The parties involved would habitually assume a taut posture whenever it was their turn to make their case, expecting (and often getting) some opposition from the Crown or other affected groups.

For an entire generation, the Treaty relationship was accompanied with this faint air of antagonism, while the mechanics of that relationship - as witnessed in the work of the tribunal, but also in numerous protests where Maori tried to protect their sovereign rights and written guarantees - played out rather like an intractable divorce, one in which the other party was always viewed with a scowl from across a divide, rather than with any sense of longing to be reunited.

This phase is fast disappearing, and will eventually be seen as an episode from a less enlightened period in our history. The next challenge will be in considering whether the Treaty belongs in some formal constitution that will no doubt be devised in the next few decades (can I hear the sound of lawyers again rubbing their hands?).

This is a much more complex issue than it sounds, though.
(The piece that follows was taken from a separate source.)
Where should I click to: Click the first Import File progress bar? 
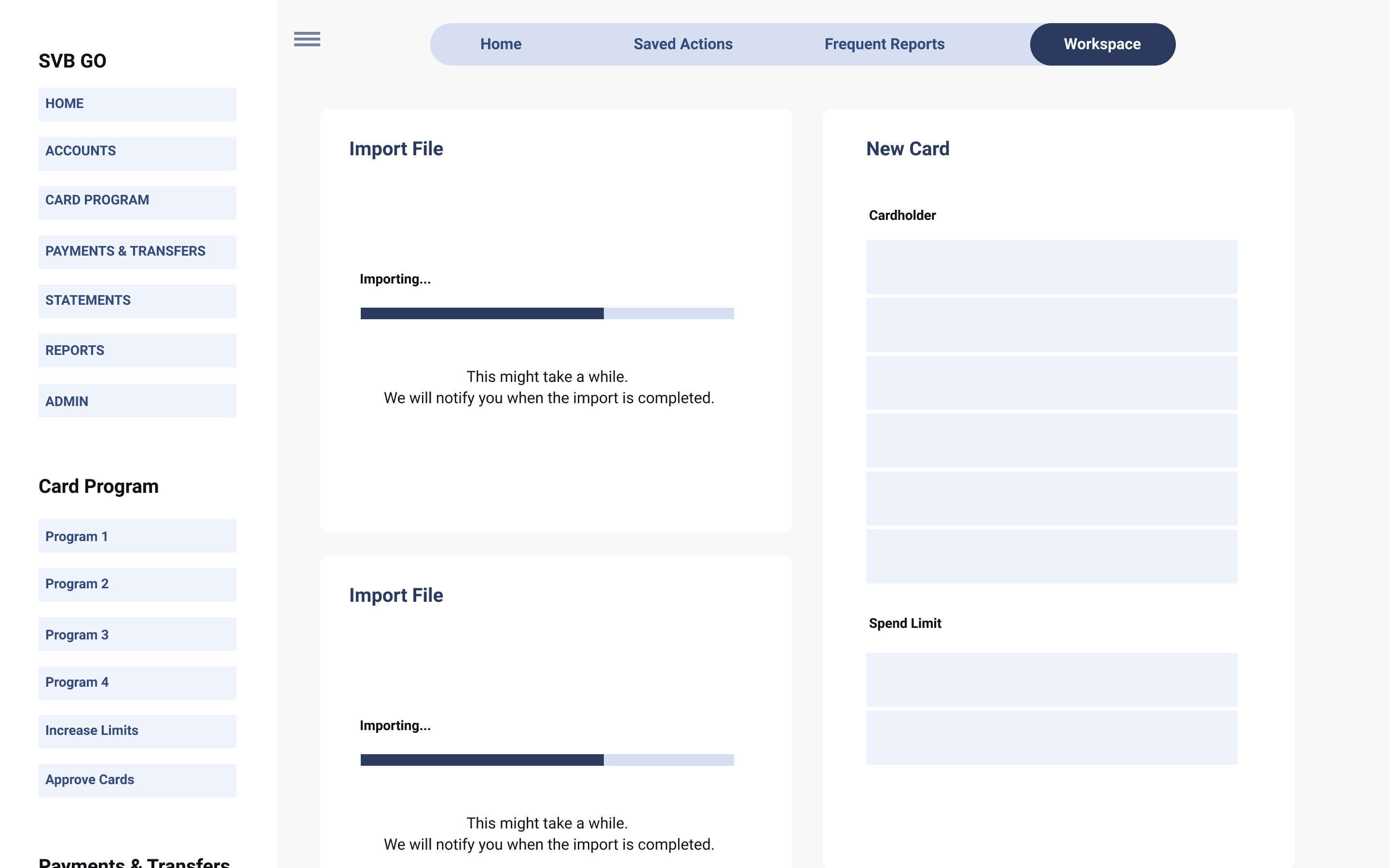click(546, 313)
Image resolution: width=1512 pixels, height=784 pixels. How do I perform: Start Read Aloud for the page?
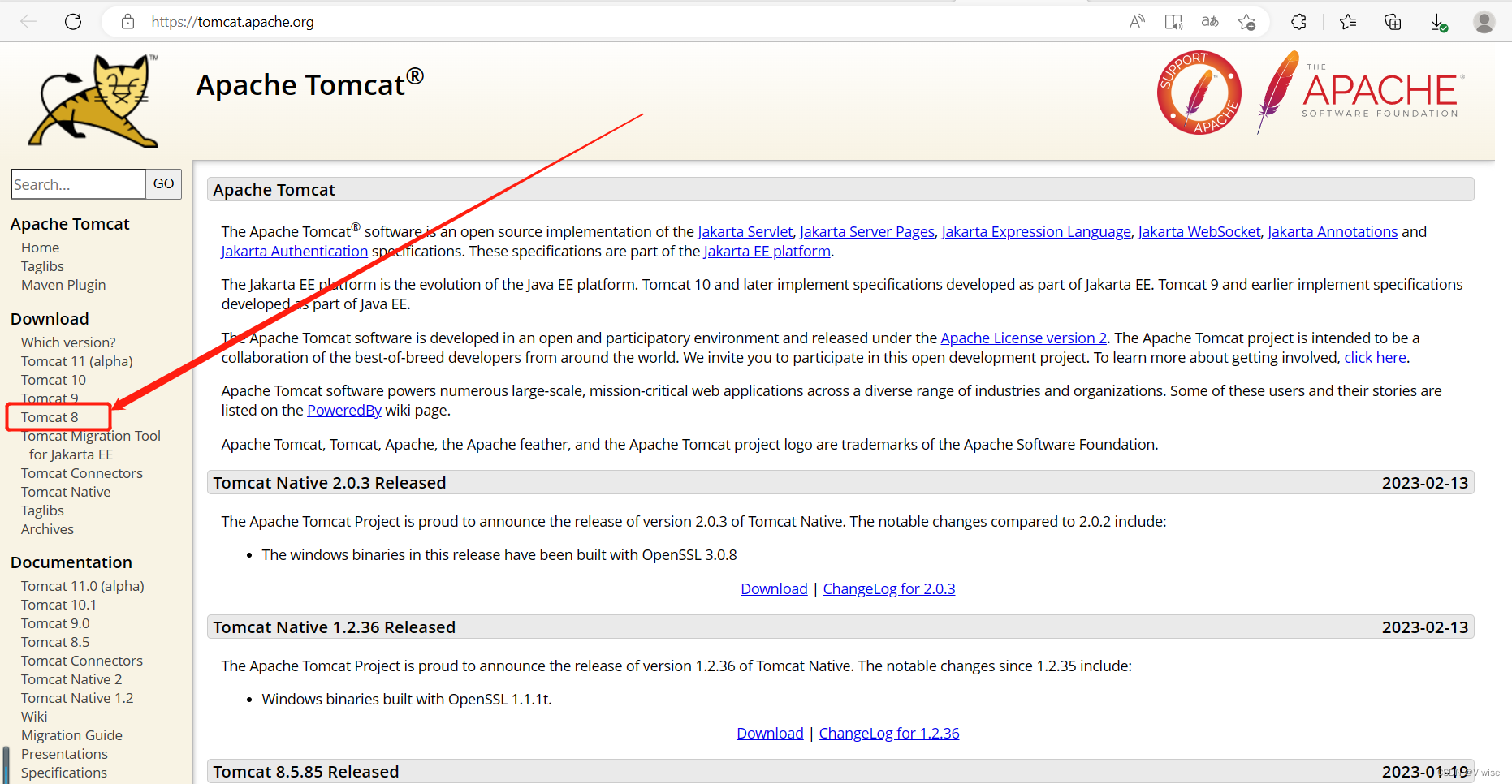(1136, 22)
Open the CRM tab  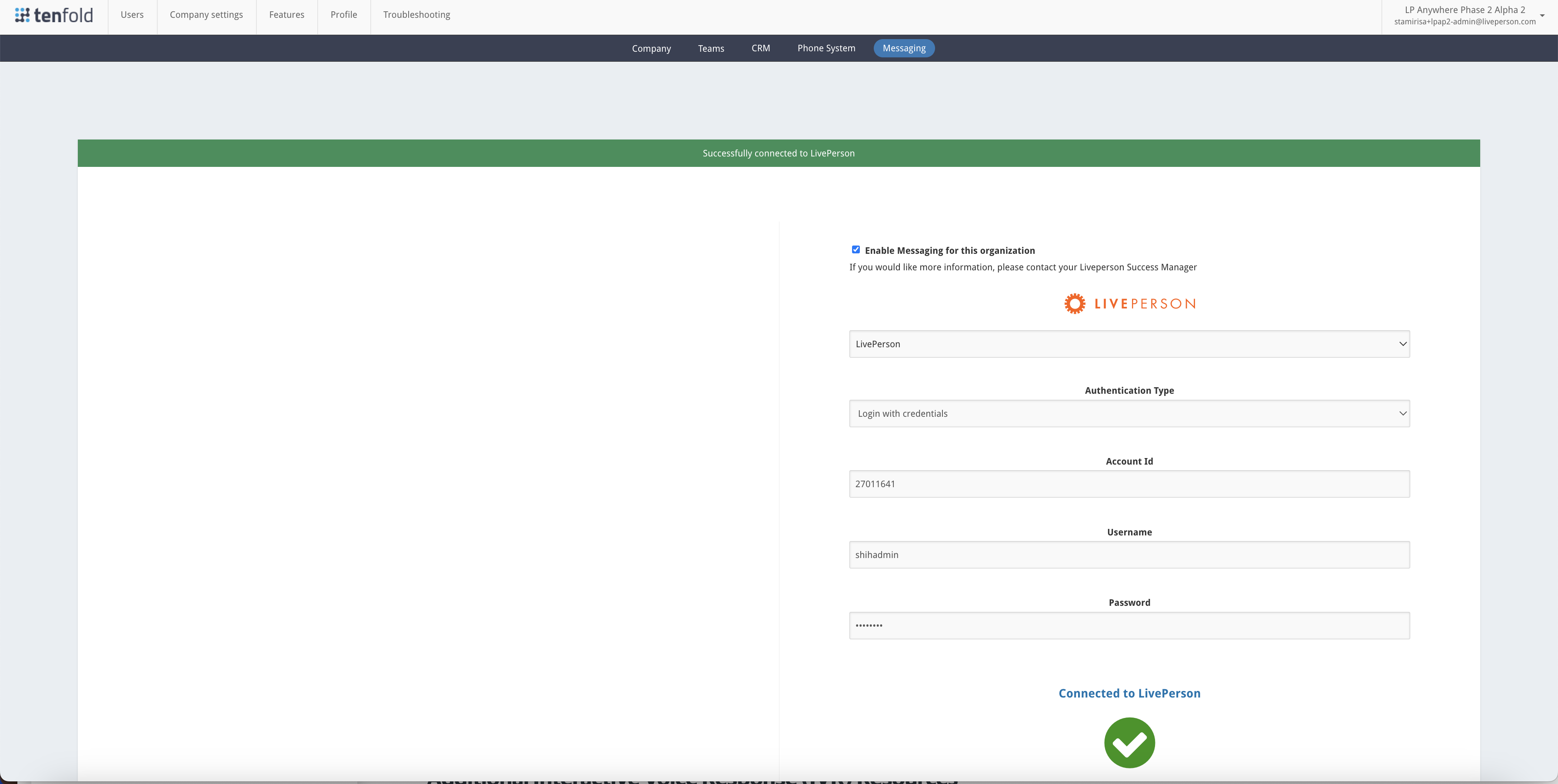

The Treaty of Waitangi was an agreement between two sovereign nations, and was not initially intended to serve as an internal constitutional document.

Moreover, Britain has long since walked away from its commitment to the agreement, leaving the New Zealand Government in a legally ambiguous position. As one British official put it to me - when trying to explain away yet confirm the anomaly - there are "two Crowns" when it comes to the Treaty. A wit would have responded by noticing the implication of being two-faced, but that would have been impolite.

But what this does show is that the path ahead for the Treaty, while possibly paved with good intentions, is nonetheless a slippery one, and will require even greater measures of goodwill, intelligent consideration of the issues, and political expediency, if the future is to be less fractious than the recent past.

* Paul Moon is Professor of History at AUT University, and a Fellow of the Royal Historical Society at University College, London.